» What to do:
No pictures, nothing altered: return the data below.

Data items:
══════════════════════════════
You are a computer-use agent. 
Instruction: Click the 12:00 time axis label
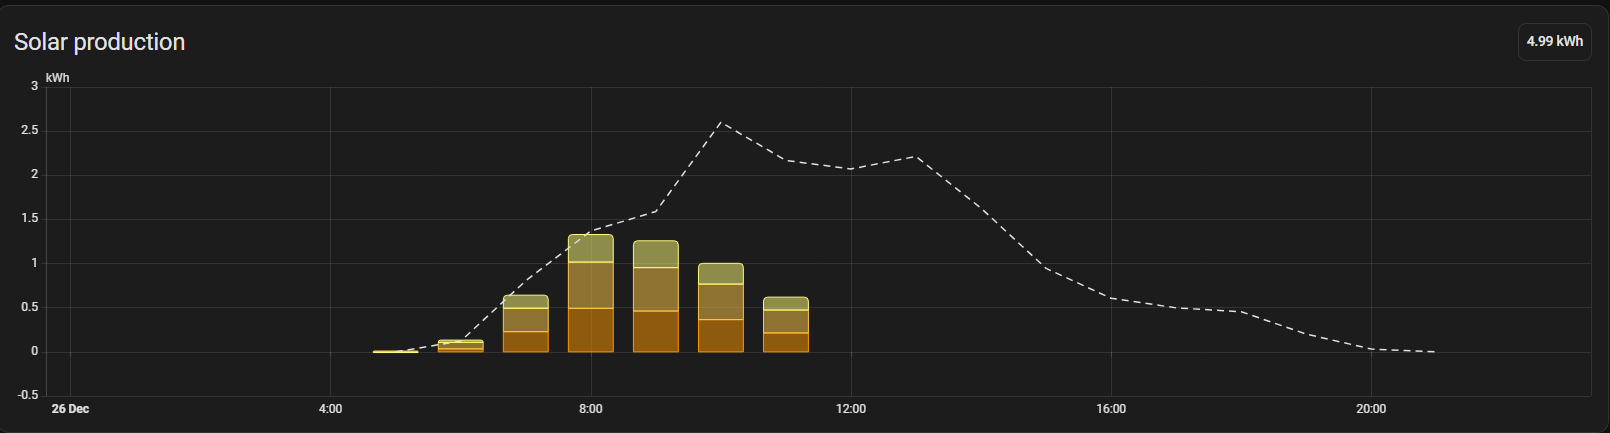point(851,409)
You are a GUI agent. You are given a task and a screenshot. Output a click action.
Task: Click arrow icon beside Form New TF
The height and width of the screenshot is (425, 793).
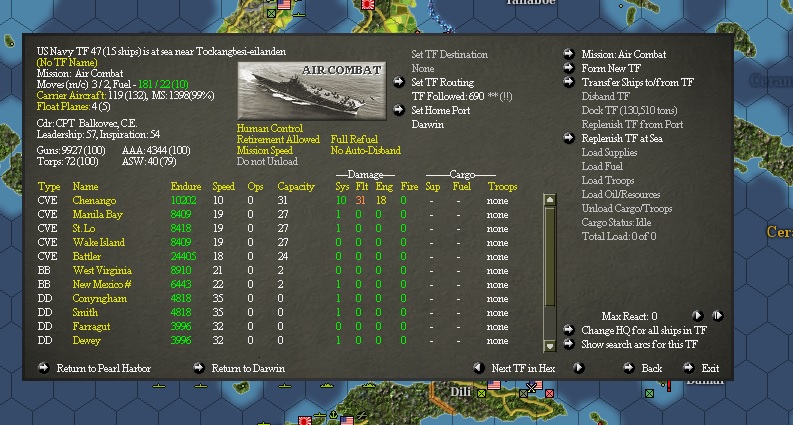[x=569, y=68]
══════════════════════════════
» Output below:
You are a computer-use agent. 
Instruction: Click the 12:00 time axis label
point(851,409)
You are a GUI agent. You are given a task and a screenshot. Output a click action.
Task: Click arrow icon beside Form New TF
The height and width of the screenshot is (425, 793).
[x=569, y=68]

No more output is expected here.